Hôpital Royal Victoria : les Mères mohawks toujours en lutte contre l’excavation des terres.

Toscane Ralaimongo | Le Délit

Le mardi 30 septembre est la Journée nationale de la vérité et de la réconciliation, une date ayant pour but de commémorer « l’histoire tragique et douloureuse des pensionnats [autochtones, ndlr] et de leurs séquelles durables », selon le site officiel du gouvernement canadien. La faculté de médecine de McGill a publié pour l’occasion un communiqué rendant hommage « aux victimes et aux survivants du système des pensionnats », et rappelant par la même occasion ses engagements « dans la voie de la réconciliation », notamment en « développant les effectifs autochtones dans les professions de la santé ».

Pourtant, au moment où étaient publiés ces mots, se tenait de l’autre côté du campus un rassemblement portant un tout autre discours.

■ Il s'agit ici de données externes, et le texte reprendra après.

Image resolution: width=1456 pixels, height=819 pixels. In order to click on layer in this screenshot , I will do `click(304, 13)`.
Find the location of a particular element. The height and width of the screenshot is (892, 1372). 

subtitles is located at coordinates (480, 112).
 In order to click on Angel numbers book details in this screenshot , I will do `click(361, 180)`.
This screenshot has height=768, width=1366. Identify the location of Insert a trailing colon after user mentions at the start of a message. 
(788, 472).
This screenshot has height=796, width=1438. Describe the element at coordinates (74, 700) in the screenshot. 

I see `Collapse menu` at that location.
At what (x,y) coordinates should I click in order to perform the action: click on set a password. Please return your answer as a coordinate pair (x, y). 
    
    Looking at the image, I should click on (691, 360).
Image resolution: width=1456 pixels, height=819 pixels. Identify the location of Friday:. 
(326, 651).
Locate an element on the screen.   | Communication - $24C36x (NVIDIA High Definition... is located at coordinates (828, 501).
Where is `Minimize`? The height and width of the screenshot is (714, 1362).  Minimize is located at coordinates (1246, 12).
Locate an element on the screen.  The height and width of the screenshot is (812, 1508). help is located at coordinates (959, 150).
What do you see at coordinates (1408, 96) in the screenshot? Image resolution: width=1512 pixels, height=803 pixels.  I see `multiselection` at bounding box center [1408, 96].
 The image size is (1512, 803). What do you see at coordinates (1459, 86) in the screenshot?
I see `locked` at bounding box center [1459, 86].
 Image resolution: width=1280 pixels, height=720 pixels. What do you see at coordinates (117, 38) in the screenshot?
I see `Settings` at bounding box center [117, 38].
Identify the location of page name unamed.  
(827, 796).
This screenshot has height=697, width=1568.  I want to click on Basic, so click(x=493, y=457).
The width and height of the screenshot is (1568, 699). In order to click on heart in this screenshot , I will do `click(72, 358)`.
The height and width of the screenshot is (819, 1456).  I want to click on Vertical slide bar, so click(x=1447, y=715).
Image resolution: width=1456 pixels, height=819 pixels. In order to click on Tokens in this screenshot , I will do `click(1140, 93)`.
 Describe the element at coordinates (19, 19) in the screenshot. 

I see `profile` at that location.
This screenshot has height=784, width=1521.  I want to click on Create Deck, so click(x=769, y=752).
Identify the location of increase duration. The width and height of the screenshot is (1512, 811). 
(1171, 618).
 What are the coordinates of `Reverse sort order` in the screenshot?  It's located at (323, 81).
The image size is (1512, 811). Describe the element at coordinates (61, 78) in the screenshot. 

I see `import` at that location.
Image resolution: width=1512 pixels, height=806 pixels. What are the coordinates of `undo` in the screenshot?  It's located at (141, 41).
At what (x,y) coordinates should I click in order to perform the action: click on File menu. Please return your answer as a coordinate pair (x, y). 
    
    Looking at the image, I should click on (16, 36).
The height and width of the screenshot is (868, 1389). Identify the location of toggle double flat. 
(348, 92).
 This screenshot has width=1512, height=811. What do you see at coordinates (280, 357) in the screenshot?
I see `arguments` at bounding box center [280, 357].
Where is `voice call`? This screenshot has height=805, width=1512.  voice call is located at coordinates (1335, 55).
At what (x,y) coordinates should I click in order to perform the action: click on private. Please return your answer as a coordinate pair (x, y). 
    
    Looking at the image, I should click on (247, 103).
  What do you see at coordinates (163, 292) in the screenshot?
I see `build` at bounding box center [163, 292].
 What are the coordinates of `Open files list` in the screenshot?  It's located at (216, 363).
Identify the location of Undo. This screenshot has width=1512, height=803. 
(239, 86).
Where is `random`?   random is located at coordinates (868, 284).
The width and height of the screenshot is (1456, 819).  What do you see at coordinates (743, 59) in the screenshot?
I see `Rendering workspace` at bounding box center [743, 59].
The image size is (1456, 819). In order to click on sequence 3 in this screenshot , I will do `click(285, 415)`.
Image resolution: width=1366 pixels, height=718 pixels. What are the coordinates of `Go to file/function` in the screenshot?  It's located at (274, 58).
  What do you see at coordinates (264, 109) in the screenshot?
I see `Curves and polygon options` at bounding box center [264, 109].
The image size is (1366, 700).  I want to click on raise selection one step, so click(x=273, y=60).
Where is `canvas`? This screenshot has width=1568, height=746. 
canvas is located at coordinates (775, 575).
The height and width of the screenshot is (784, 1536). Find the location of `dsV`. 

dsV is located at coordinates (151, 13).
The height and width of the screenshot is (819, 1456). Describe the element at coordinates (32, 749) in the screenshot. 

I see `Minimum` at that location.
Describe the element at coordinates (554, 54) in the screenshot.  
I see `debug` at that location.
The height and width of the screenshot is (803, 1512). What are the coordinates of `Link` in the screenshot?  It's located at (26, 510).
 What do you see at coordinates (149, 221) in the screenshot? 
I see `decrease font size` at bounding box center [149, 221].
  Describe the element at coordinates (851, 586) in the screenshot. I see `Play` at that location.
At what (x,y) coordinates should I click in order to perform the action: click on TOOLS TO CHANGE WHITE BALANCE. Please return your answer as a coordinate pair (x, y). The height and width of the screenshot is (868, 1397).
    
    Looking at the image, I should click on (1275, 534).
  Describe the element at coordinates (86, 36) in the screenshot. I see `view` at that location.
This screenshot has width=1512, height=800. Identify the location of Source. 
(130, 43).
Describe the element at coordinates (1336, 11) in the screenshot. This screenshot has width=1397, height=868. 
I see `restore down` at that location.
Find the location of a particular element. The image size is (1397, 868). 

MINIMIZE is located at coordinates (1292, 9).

Devant l’Institut Allan Memorial, à quelques pas du chantier du projet « Nouveau Vic » cogéré par McGill et la Société québécoise des infrastructures (SQI), les Mères mohawks (ou Kanien’kehá : ka Kahnistensera), avaient alors appelé à un rassemblement de la presse et des militants dans le cadre de leur lutte contre l’excavation des terres environnant l’hôpital. Pour l’occasion, une cinquantaine de militants étaient réunis vêtus d’un chandail orange, symbole de commémoration des victimes et survivants des pensionnats.

La bataille juridique se poursuit 

Durant le rassemblement, les Mères mohawks ont notamment annoncé le dépôt d’une motion à l’encontre de la SQI, visant à la protection juridique de trois zones « où des preuves de restes humains ont été trouvées », nous explique Philippe Blouin, doctorant en anthropologie à McGill affilié au collectif. La motion repose sur différentes preuves de la présence de restes humains autour de l’Institut Allan Memorial. Dans une fiche distribuée aux médias, le collectif cite un rapport d’Askîhk Research Services, une société autochtone de conseil en archéologie employée par McGill et la SQI dans le cadre du projet. Le rapport, non public, mais cité dans la fiche, conclurait que « la combinaison de trois lignes de preuves séparées [chiens renifleurs, géoradar et plus récemment une sonde spécialisée] soutenait la présence de restes humains (tdlr) ».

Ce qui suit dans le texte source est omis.